They then explain Rosetta Stone's inductive learning system, and highlight Rosetta Stone's claim that their system lets you "learn like a child" (an earlier post of mine sheds some light on some ways that that description doesn't really fit). Then even roll out Tim Ferriss for some comments.

The article cites data resulting from a study commissioned by Rosetta Stone:
55 hours of Rosetta Stone Spanish instruction should enable a student to pass the first semester course of a six-semester college Spanish program.
Let's pause on that one for a moment. A typical three-credit college Spanish course is three hours per week for the fifteen weeks of a typical semester. I'm not sure I'd be bragging that 55 hours of Rosetta Stone will let you pass a 45-hour class.
"After 55 hours of study with Rosetta Stone students will significantly improve their Spanish language skills," writes Roumen Vesselinov, a statistical economist at Queens College.
Yeah... you could say the same after 55 hours of just about any method.
According to Rosetta Stone, a February 2009 survey showed that 92% of respondents expressed satisfaction with the product.
That's a suspiciously high statistic. I'd bet that their respondents weren't exactly an average pool of users, included a self-selection bias, etc. Without more info on the study, this stat is pretty worthless.

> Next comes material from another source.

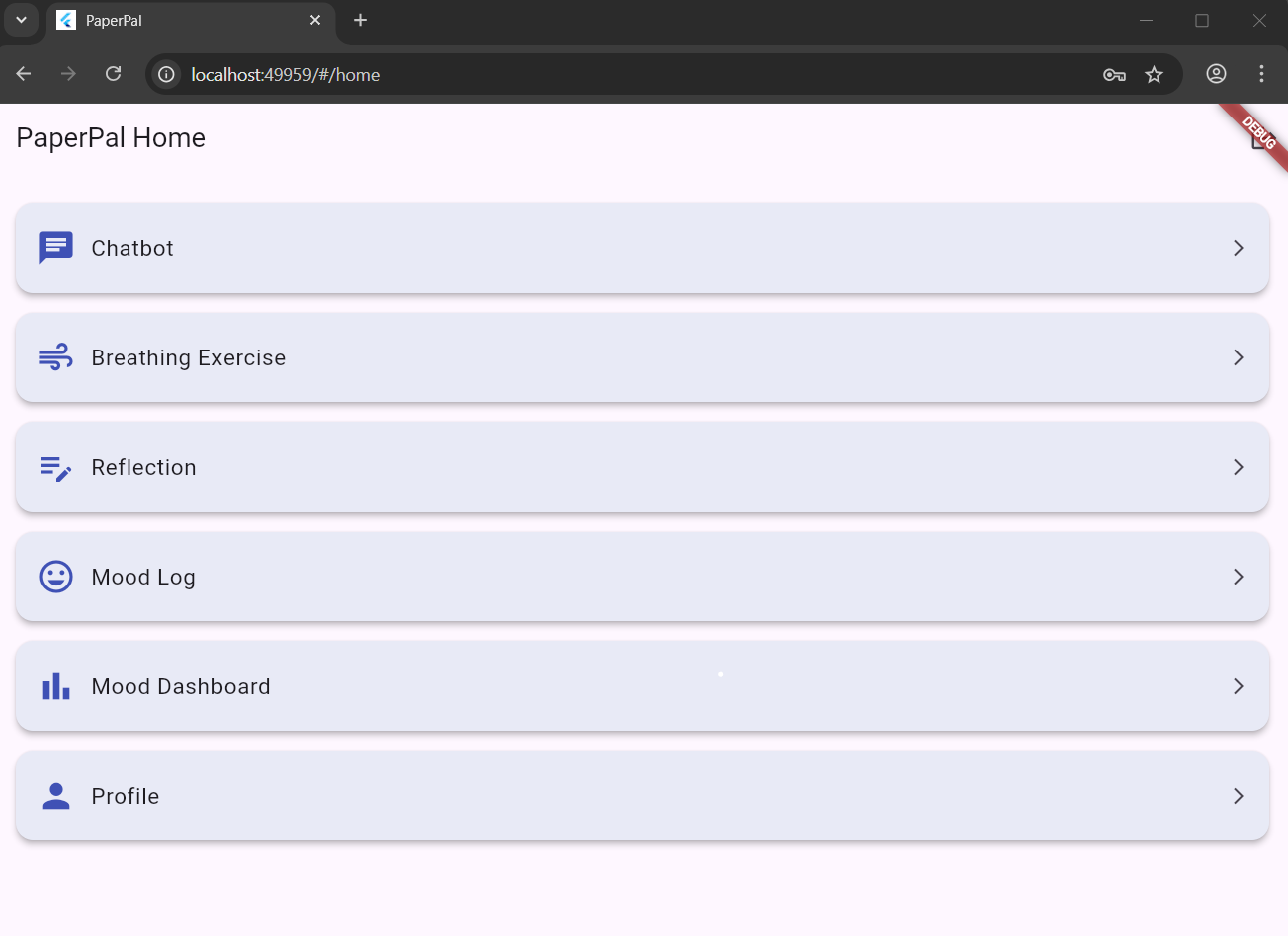The width and height of the screenshot is (1288, 936).
Task: View site information icon beside the URL
Action: [x=166, y=75]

So I commend Time for producing a more balanced article on Rosetta Stone, but questions remain unanswered. I'd still love to hear about any data comparing the effectiveness of Rosetta Stone to other methods in a study not funded by Rosetta Stone.

And is there any language blogger out there who's a die-hard fan of Rosetta Stone? If you know of or are one, drop a line in the comments below. Given that I can't think of any among the language blogs I'm most familiar with, I'm beginning to worry that I might be dealing with my own self-selection bias.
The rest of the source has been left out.